Les parties ont été avisées à l’issue des débats que l’arrêt sera prononcé par sa mise à disposition au greffe de la cour le 1er avril 2019 prorogé au 6 mai 2019 et rendu le 20 MAI 2019.
GREFFIER :
Lors des débats : Mme Maryse PLOMQUITTE, greffière
ARRÊT :
Contradictoire, prononcé publiquement par mise à disposition de
l’arrêt au greffe de la cour, les parties en ayant été préalablement avisées conformément à l’article 450 alinéa 2 du code de procédure civile. Signé par Mme Valérie MARIE GABRIELLE, conseillère, pour le président empêché, et par Mme Maryse PLOMQUITTE, greffière, à laquelle la décision a été remise par le magistrat signataire.
EXPOSÉ DU LITIGE :
La Société de fabrication et de pose de revêtements bitumineux a pour activité la fabrication de revêtements bitumineux qu’elle vend directement ou don’t elle assure elle-même la pose pour le compte de ses clients.
Soutenant avoir payé à tort l’octroi de mer sur son activité, la Société de fabrication et de pose de revêtements bitumineux sollicitait, par courrier recommandé avec avis de réception du 28 décembre 2015 adressé au directeur régional des douanes, le remboursement de la somme de 564.074 euros.
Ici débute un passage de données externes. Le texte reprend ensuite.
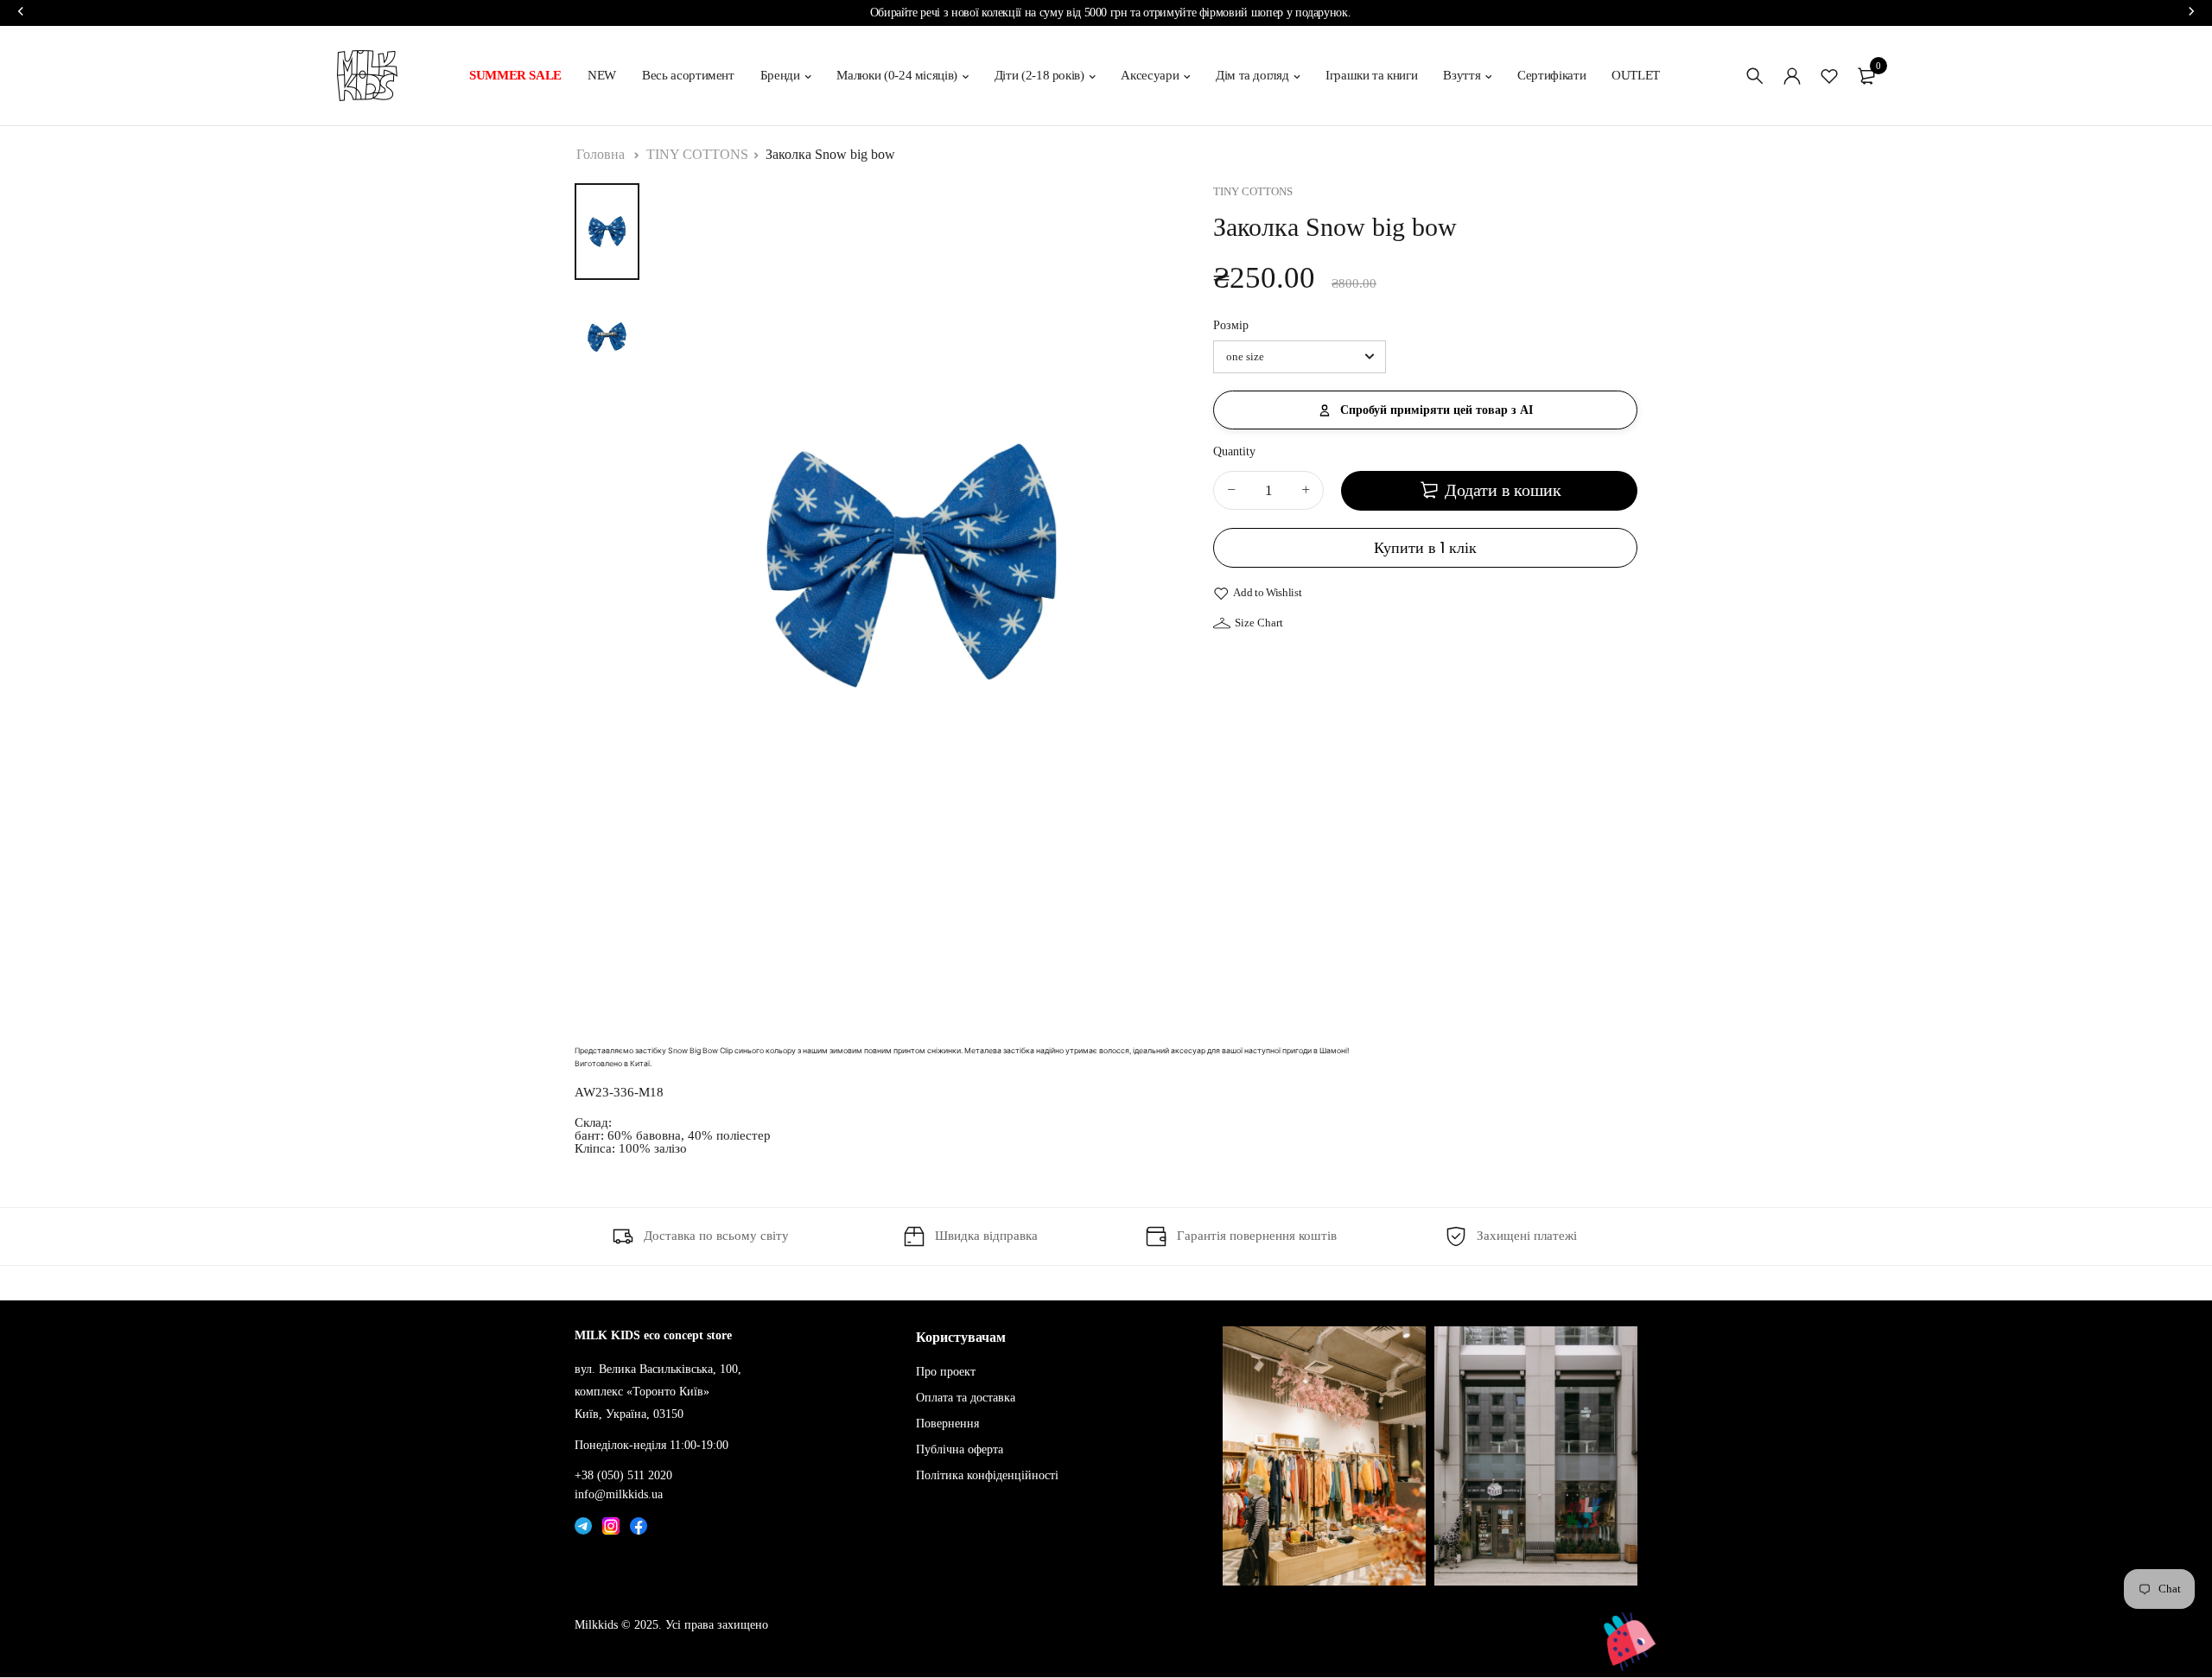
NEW (602, 75)
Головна (600, 154)
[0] (1866, 76)
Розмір (1231, 326)
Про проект (946, 1371)
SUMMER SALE (515, 75)
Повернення (947, 1423)
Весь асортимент (688, 75)
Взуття (1461, 75)
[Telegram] (583, 1521)
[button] (1425, 410)
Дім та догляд (1252, 75)
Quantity (1234, 451)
Par acte d’huissier du 5 octobre 2017, la Société de fabrication et de pose de revêtements bitumineux faisait assigner le directeur régional des douanes de Guadeloupe devant le tribunal de grande instance de Pointe-à-Pitre afin d’obtenir sa condamnation à lui rembourser les sommes versées au titre de l’octroi de mer.
Par jugement réputé contradictoire du 15 mars 2018, le tribunal de grande instance de Pointe-à-Pitre a :
— Ordonné la restitution par l’administration des douanes de la somme de 1.191, 02 euros à la Société de fabrication et de pose de revêtements bitumineux ;
— Dit n’y avoir lieu à application des dispositions de l’article 700 du code de procédure civile ;
— Débouté la Société de fabrication et de pose de revêtements bitumineux du surplus de ses demandes ;
— Rappelé que la procédure est sans dépens.
Par déclaration au greffe le 10 juillet 2018, la Société de fabrication et de pose de revêtements bitumineux interjetait appel de ce jugement en ce qu’il l’a débouté du surplus de ses demandes de remboursement de l’octroi de mer pour un montant de 564.074 euros.
Aux termes de ses écritures déposées au greffe le 19 juillet 2018 et le 29 janvier 2019 et reprises oralement à l’audience, la Société de fabrication et de pose de revêtements bitumineux demande à la cour, outre des demandes de constat qui ne constituent pas des prétentions, de :
— Réformer le jugement entrepris en ce qu’elle a droit à restitution de la somme totale de 564.074 euros,
— Condamner le receveur principal des douanes de Pointe-à-Pitre au paiement de la somme totale de 564.074 euros outre les dépens et la somme de 3.000 euros au titre des frais irrépétibles.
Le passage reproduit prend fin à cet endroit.